Instruction: Extract every line of text from the records below verbatim, leaving out the pictures.

⟨

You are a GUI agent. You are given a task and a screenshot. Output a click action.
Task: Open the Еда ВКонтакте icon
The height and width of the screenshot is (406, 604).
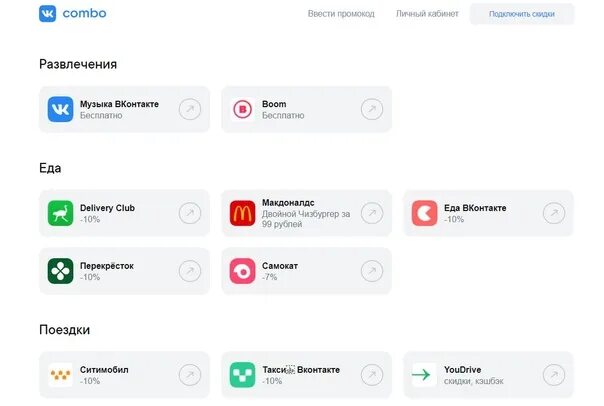[x=424, y=213]
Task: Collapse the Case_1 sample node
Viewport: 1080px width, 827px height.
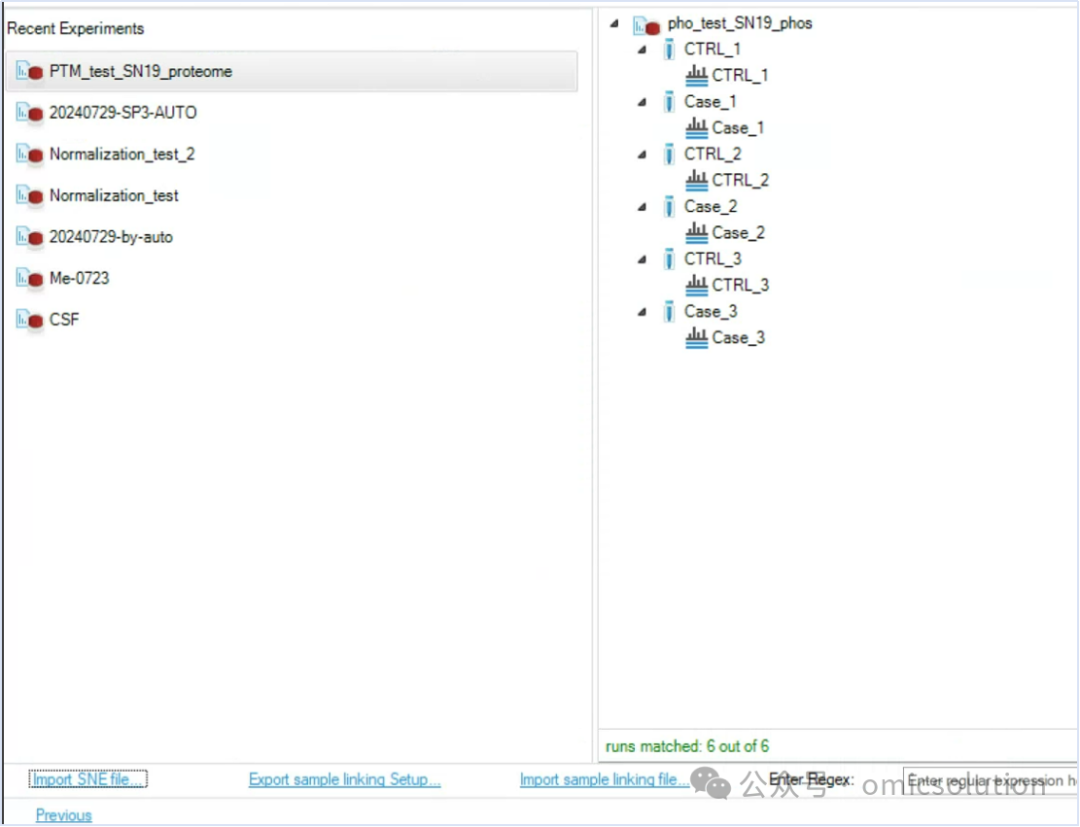Action: tap(642, 102)
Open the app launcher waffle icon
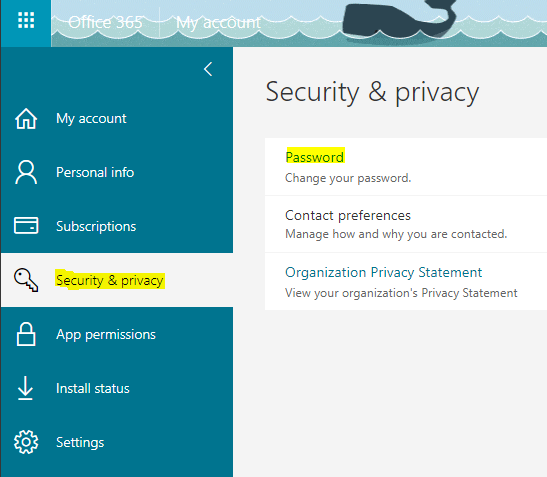This screenshot has width=547, height=477. (x=26, y=20)
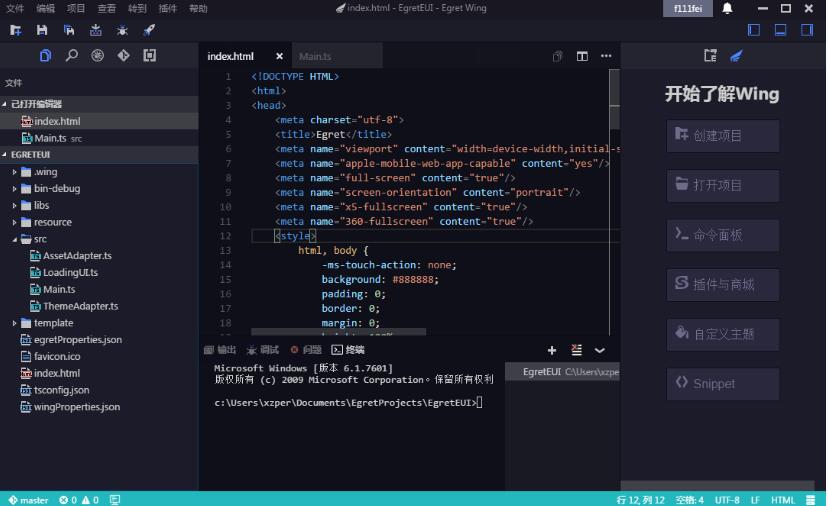Click the Egret feather icon in right panel
The height and width of the screenshot is (506, 828).
point(736,55)
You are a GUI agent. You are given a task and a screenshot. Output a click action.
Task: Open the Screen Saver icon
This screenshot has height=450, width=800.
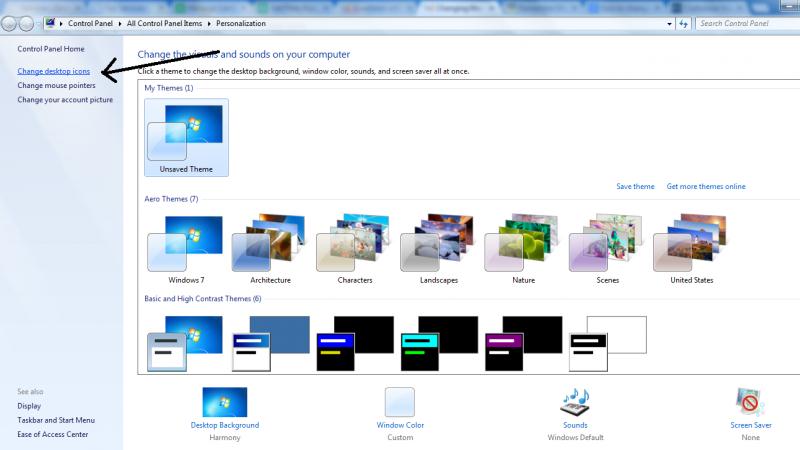(x=750, y=402)
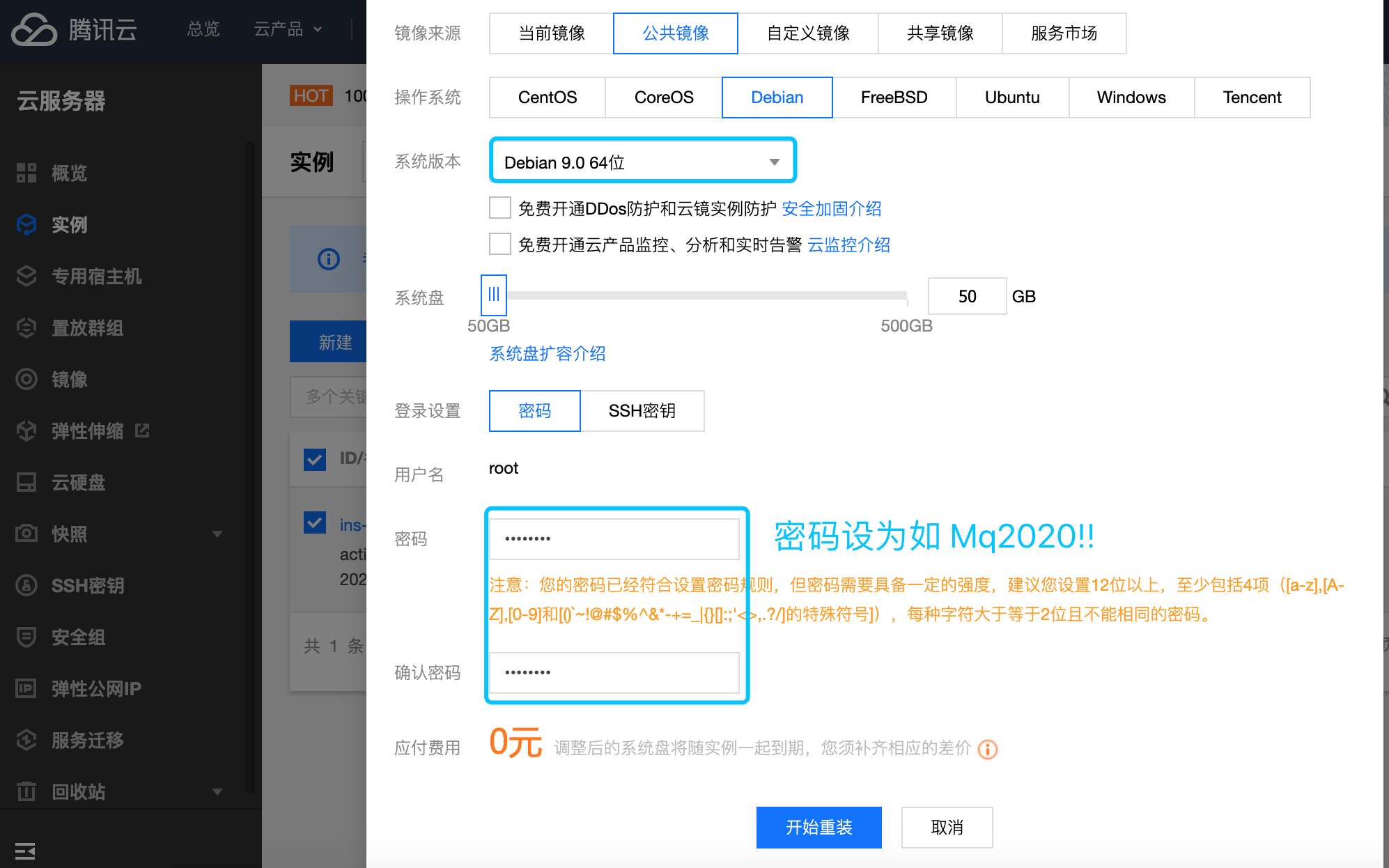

⟩

Written solution:
You are a GUI agent. You are given a task and a screenshot. Output a click action.
Task: Open the Еда ВКонтакте icon
The height and width of the screenshot is (406, 604).
[x=424, y=213]
Task: Collapse the Case_1 sample node
Viewport: 1080px width, 827px height.
Action: tap(642, 102)
Open the app launcher waffle icon
This screenshot has width=547, height=477. (x=26, y=20)
Click the Egret feather icon in right panel
The height and width of the screenshot is (506, 828).
point(736,55)
You are a GUI agent. You are given a task and a screenshot. Output a click action.
Task: Open the Screen Saver icon
This screenshot has height=450, width=800.
(x=750, y=402)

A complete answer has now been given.